And somewhere along the way – somewhere between The Last Samurai, Troy, Alexander and every other big battle sequence movie, the war film morphed into a war-for-glory film. The war movies of our time are the equivalent of 1940s newsreels singing the glorious praises of our boys at the front, holding back those godless hordes.

They whoop triumphantly at the bravery, the taste of battle, the glorious spilling of blood, the death before dishonour, no defeat, no surrender, God, country, family, pick your cliché. Instead of war movies being about a distant, dispassionate ruler sending you to die in insurgent car bombs to maintain oil oligopolies, they're about standing shoulder to shoulder with your unit, your impending slaughter something to be welcomed.

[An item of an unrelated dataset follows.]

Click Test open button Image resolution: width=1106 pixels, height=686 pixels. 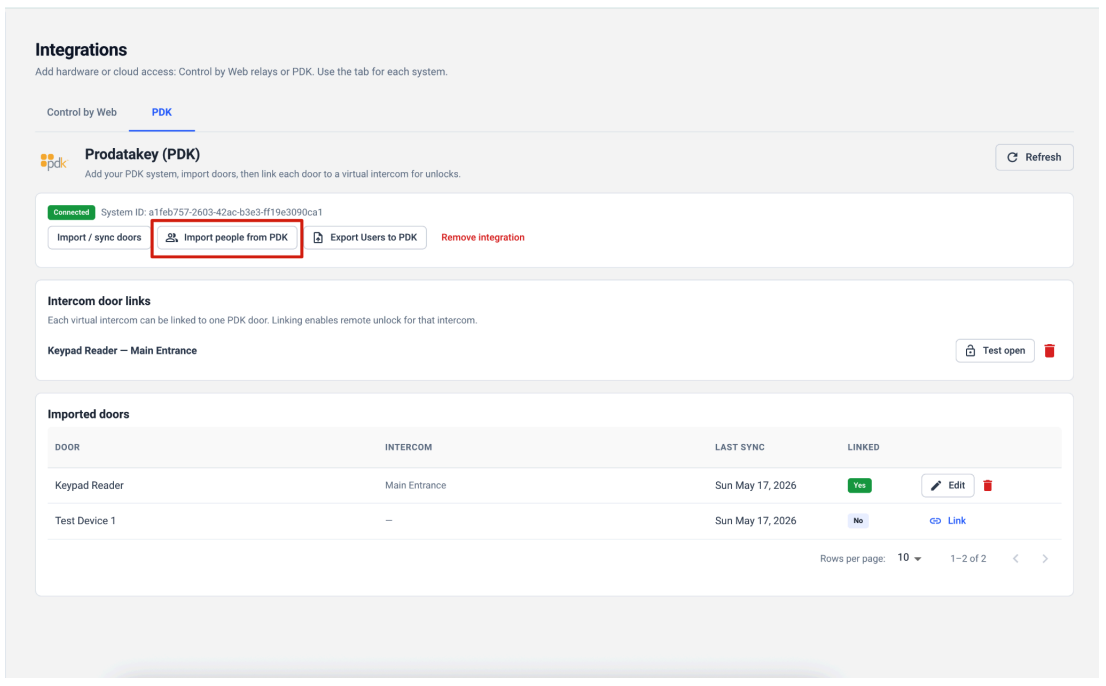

Nowhere is this more apparent than the newest war movie out of the gate, Zack Snyder's 300. The tagline says it all – Prepare For Glory. King Leonidas (Gerald Butler) leads 300 of his men into battle to hold back the 300,000-strong Persian army. It's hopeless. It's a lost cause. They can't possibly win. They're all going to die.

But dying far from home in a mission that's gone beyond pointless is the whole point. The glory is the point. Leonidas has been groomed to fight all his life, to the extent he's too hard to even kiss his beautiful wife goodbye, the prospect of dying in battle the highest honour.

Remind you of anything? Any particular hopeless cause in the world right now, where young men and women are taken from home and sent across the world to die to no real purpose except because retreat is worse than death? The Spartans of Thermopylae stayed the course as well.

Zack Snyder wasn't at the meetings with Karl Rove. In late 2001 he was just another TV ad director. So who enlisted him to promote the uniquely American story of fighting on long after everyone else can see how hopeless the situation is?

The cultural pendulum has never swung further to the right than it is right now. A few mavericks like George Clooney are trying to warn us about the dangers of signing our rights over in exchange for feeling safe, but even Oliver Stone's gone soft – he used his 9/11 movie World Trade Center to tell another generic working-man-as-hero tale instead of attacking America's War On Terror hypocrisy like everyone thought he would.

In years to come when we're back to telling stories about soft people and nice things, we'll realise we spent the first decade of the 21st century in the thrall of a new crop of Rambo -inspired politicians, where military adventurism is laced with slightly hysterical dollops of 'die for glory' sentiment.

So until then, do 800 press-ups, oil down your pectorals, grit your teeth and roar as loud as you can; 'tonight... we dine... in hell!!